### Work required
Look through the listing below, and wherever a line has the string "menu", copy it.

### Extracted entries
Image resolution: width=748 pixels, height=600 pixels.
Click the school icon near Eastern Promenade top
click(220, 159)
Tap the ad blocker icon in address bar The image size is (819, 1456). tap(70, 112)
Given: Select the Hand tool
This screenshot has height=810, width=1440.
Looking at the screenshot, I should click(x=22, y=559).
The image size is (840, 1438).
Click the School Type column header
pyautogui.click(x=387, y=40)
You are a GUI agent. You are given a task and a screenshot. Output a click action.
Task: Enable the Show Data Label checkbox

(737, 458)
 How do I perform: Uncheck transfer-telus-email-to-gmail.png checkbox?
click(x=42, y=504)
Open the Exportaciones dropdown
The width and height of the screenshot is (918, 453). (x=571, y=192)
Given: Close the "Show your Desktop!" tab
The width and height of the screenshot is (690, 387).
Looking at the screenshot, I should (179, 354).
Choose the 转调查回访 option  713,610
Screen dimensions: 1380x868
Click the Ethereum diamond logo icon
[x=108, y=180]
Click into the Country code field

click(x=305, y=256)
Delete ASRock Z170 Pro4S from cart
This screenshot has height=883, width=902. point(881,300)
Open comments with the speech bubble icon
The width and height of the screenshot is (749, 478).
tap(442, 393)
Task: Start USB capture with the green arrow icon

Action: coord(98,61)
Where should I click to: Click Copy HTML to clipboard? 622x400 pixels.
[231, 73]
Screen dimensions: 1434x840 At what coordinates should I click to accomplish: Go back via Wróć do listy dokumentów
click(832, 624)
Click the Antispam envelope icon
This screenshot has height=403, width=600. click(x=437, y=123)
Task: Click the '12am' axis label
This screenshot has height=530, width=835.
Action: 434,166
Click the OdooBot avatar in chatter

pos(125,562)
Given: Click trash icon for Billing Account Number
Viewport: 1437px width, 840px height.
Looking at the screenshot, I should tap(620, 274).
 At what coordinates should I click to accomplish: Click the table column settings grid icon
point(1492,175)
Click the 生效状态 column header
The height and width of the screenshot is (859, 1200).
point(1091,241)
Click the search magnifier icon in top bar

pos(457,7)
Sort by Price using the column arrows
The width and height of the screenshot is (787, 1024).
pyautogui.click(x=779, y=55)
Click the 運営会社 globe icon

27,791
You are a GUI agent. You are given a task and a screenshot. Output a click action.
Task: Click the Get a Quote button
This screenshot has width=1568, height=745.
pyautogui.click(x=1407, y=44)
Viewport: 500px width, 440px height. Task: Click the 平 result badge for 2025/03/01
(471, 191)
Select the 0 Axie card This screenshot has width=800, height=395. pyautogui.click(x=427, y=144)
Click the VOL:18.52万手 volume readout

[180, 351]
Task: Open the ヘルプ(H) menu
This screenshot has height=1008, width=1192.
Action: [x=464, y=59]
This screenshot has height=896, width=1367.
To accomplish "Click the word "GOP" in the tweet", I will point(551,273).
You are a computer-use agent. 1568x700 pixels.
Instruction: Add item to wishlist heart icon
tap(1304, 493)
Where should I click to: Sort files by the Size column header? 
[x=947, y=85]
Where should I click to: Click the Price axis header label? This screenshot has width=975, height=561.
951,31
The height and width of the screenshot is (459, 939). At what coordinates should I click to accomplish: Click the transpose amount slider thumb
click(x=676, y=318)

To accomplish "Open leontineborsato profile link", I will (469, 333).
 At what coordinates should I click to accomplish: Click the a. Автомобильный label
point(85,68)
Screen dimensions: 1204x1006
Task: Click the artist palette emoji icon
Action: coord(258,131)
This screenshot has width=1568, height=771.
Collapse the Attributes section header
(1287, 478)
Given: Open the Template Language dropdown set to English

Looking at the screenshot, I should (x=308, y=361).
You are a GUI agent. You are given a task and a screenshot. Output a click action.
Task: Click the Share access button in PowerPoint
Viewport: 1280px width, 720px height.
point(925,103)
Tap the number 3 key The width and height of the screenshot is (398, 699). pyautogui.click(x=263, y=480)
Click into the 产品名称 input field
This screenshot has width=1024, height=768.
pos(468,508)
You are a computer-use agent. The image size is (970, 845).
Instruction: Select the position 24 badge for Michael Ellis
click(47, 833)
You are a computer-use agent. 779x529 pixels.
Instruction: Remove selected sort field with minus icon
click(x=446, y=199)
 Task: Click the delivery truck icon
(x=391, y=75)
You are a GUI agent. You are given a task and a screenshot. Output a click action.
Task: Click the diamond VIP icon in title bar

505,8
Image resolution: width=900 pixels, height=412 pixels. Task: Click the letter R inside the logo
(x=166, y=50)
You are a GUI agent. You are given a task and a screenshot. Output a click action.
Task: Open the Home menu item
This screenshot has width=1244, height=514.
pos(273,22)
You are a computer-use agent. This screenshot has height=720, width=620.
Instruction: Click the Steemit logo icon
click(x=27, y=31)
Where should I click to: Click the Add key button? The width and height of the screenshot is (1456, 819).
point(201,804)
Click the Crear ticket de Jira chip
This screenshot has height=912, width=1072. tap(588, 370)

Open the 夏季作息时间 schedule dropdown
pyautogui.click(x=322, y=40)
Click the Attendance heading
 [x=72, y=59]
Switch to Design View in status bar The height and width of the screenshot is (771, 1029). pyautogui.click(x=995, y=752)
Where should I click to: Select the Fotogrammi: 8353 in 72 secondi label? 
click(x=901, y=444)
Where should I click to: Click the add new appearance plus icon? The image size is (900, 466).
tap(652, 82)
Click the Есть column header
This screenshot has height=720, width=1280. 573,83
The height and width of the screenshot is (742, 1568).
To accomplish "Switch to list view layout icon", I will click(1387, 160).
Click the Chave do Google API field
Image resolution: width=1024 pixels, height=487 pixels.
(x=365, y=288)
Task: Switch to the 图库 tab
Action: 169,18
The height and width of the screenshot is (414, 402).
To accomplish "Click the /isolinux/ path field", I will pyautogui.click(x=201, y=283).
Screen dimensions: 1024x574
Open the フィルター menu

### Written answer
Task: Open the ヘルプ(H) menu
Task: Open the Home menu item
Open the フィルター menu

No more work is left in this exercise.